Fear put it there. Fear is likely to keep hold of what’s left today:


Under the Bretton Woods Agreement — signed in 1944 — the almighty dollar backed the world’s entire monetary system.

Every other major world currency was valued in terms of the greenback, and gold then backed the dollar — or rather, it backed 25 percent of the dollars in issue, as per the Federal Reserve Act.

So it was only by holding either gold or dollars (or better still, lots of both) that sovereign governments could hope to settle their international spending and debts with each other. “Gold and currencies backed by gold [became] the foundation of our international credit,” as James Bond is briefed in Goldfinger by Colonel Smithers of the Bank of England.

“We can only tell what the true strength of the pound is, and other countries can only tell it, by knowing the amount of valuta we have behind our currency.”

Sitting atop this system — the “Gold Exchange Standard” as it’s sometimes known — the U.S. dollar clung onto its position as the world’s No.1 currency thanks to the sheer size of U.S. national gold reserves. They’d risen three times over between the mid-1920s and the defeat of Japan, hitting more than 20,000 tonnes by the late 1940s.

At its peak, America’s nationalized gold reserve — the single greatest gold hoard on Earth — accounted for almost one-in-four-ounces ever mined in world history. But “uneasy lies the head that wears a crown,” as Shakespeare reminds us, and for most of the Bretton Woods period, from the end of WWII until 1971, Washington lived in terror:

The terror of gold leaking out off U.S. reserves, transferring real wealth overseas and taking the Dollar’s position as “top dog” along with it.

Gold vs. the Plutonium-Backed Dollar

“We now have $21 billion worth of refined uranium and plutonium,” said a desperate Dwight Eisenhower at a meeting of senior White House officials on 9th November, 1960. “This has great future value as a source of power.

“Could it be substituted for gold?” the president asked, proposing a new bedrock for U.S. monetary reserves — and, therefore, for the world.

Eisenhower’s question — though stupid and “politely dismissed” as Francis Gavin relates in his excellent 2004 history, Gold, Dollars & Power — was urgent. America’s nuclear arsenal already supported its political power. Could plutonium sustain U.S. monetary might as well?

Well…no. “The great thing to remember about gold,” as Colonel Smithers goes on in Goldfinger, “is that it’s the most valuable and easily marketable commodity in the world.” That still holds true today, five decades later.

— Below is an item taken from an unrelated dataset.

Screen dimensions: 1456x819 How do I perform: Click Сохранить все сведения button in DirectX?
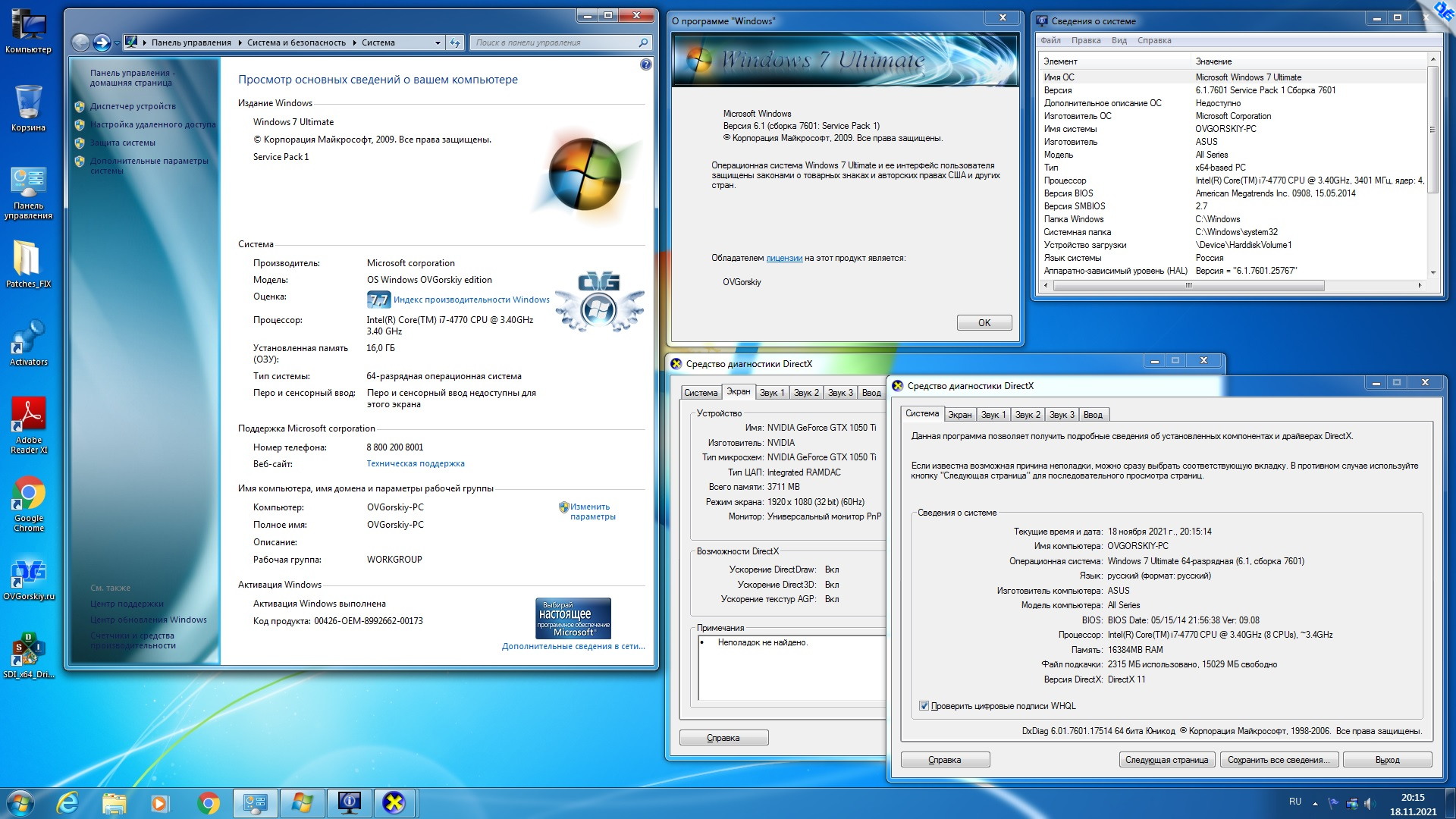[x=1280, y=758]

Wholesale gold bullion — traded by professional dealers, refineries and bullion banks — represents one of the world’s deepest and most liquid capital markets. There is always a “clearing price” at which buyers and sellers will trade. Because gold’s intrinsic value, the fact that it stores wealth in itself — rather than by deferring that value to some other asset, promise or production — is it’s only utility.

Industrial and medical uses barely count against the volume of gold held for its wealth-content alone. Whereas money backed by uranium, crude oil, plutonium or copper would be instantly trumped by their value as industrial assets — rare and valuable items, to be sure, but valued for their productive uses instead.

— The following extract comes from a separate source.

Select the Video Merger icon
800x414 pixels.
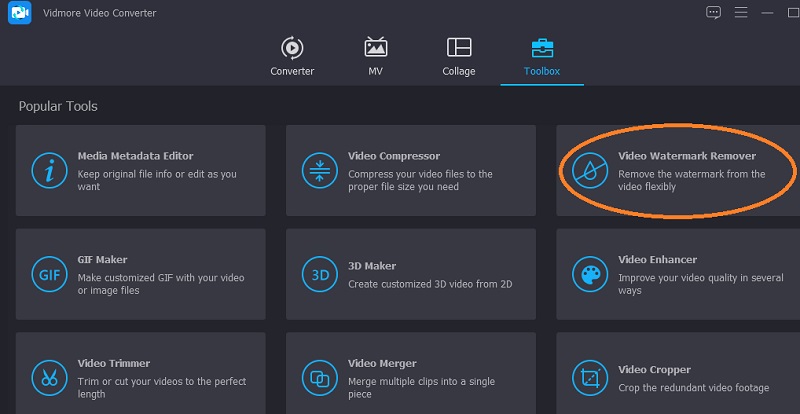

Back to November 1960, meantime, and Secretary of State Christian Anderson had called that White House meeting because government-owned U.S. gold reserves — fixed vs. the Dollar at an unchanging value of $35 per ounce since 1933 — were about to slip below $18 billion “for the first time in many, many years.”

The reason? America’s balance-of-trade deficit. Rather than accepting U.S. Dollars at face value and sitting on paper in payment, France and Germany kept demanding gold in exchange. That was their right under the post-WWII Bretton Woods Agreement — a right exercised whenever the supply of dollars looked likely to force a revaluation of its gold backing. This right was finally lost when Richard Nixon stopped redeeming dollars for foreign-owned gold in August 1971.

Devaluing the Dollar by 100 Percent

Nixon’s decision to float the entire world off gold and onto pure faith alone is often seen as a “crime,” an affront to fair dealing and honest money. Nixon stuffed America’s creditors, devaluing the Dollar by 100 percent compared with the promised ratio of $35 an ounce. Runaway inflation then followed as U.S. dollars flooded the world, lacking any “hard asset” backing to limit their growth.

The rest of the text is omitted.